One aspect of KML files is that point, line, and polygon layers can be created from the various tools available in Google Earth, and saved in KML format. Hence while the general workflow here shows KML files being converted from shapefiles created at the desktop GIS step, simple KML files can be created without any GIS tools other than Google Earth. Some of the layers in the Blair township mashup shown in the figure to the right were created using Google Earth only.
Google, Yahoo!, and Bing also make their popular base map tiles available to the public for use on mashups (governed by certain usage regulations). It is on these base layers that users overlay their data files through the web map API's.
These proprietary API's are immensely popular because they are freely available, and because they are well documented. The Google Mapping API in particularly well documented, both on-line and through published books.
As noted in the Web Mapping page, the learning curve for a Google mashup appears to be less steep than that for OpenLayers. While it is apparently easier to start creating simple mashups than mastering OpenLayers to create open web maps, ultimately OpenLayers provides the web map creator much greater flexibility in customizing the final product. This is one of the trade-offs to be considered in determining whether open web mapping or mashups will provide the appropriate web map application for information dissemination.

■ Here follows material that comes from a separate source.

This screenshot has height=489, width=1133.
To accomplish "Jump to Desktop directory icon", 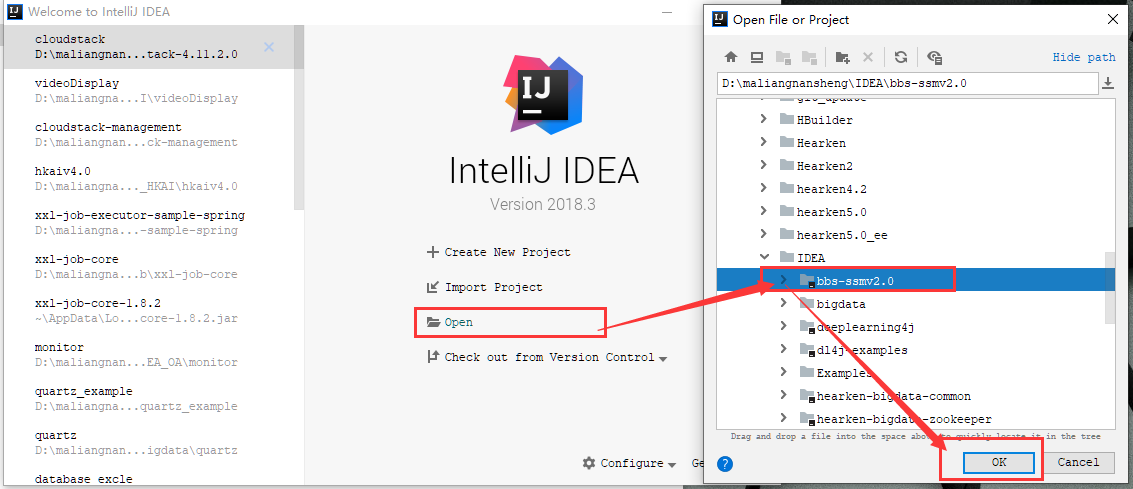I will 757,58.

Project participants have tended to create Google mashups, rather than their Bing or Yahoo! equivalents, simply because of prior familiarity with the Google Maps API. A recent development from Google makes the use of Google mashups even more compelling. This is the appearance of Fusion Tables, which serves as a publicly-available, multi-function database. A fusion table can be populated with X-Y coordinates as well as attributes for each geometry represented by the coordinates. These can be rendered directly from Fusion Tables, or programmatically (via Google Maps API) as a Google mashup.

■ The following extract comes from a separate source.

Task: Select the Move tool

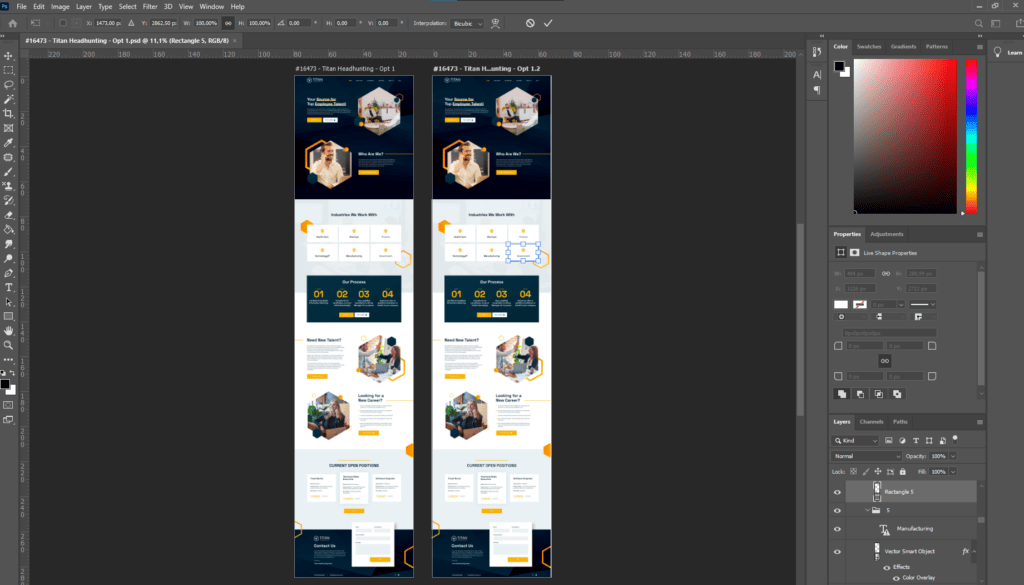Action: tap(9, 55)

In open web mapping, reading data from datastores (instead of KML files, shapefiles and other stand-alone vector files) involves setting up and caring for a full-blown database like PostGIS or SpatiaLite. Fusion tables appear to be much easier to establish and simpler to populate (via csv files, KML files, or Google docs). The Google Maps API allows rendering of the spatial layer stored therein, and has methods for querying the attribute data. This provides Google mashups with functionality similar to what can be obtained through deployment of the open source datastores such as PostGIS or SpatiaLite.
The mashup illustrated above is the 2012 Acme Township (MI) parcel map. This map comprises a Google Maps satellite view basemap, with a township parcel map KML file as the overlay. When a user clicks on a parcel in the map, the web page sends the PIN number of the parcel to a Google Fusion Table that stores data on all township parcels. The fusion table then returns that data to the webpage, and the page renders the information on the right-hand panel of the page. Click on this page for more information on this particular mashup.
As of October 1, 2011, Google will start enforcing usage limits for free use of their Google Maps API. These limits, and the cost for usage exceeding the limits, are reproduced below from the "Usage Limits" section of the Google Maps API Family FAQ page.
 - From 2,500 to 25,000 map loads per day
 - Above 25,000 map loads per day
The FAQ defines "usage" (or "load"), and notes that once a map using API v3 or v2 is loaded (and counted as a "usage"), the user can interact with it as many times as desired without counting against the "usage" limit.
While it is highly unlikely that usage of our project participants' interactive web map pages will ever exceed the limit, participants must take this usage limit in mind when deciding which mapping API to employ in their web maps.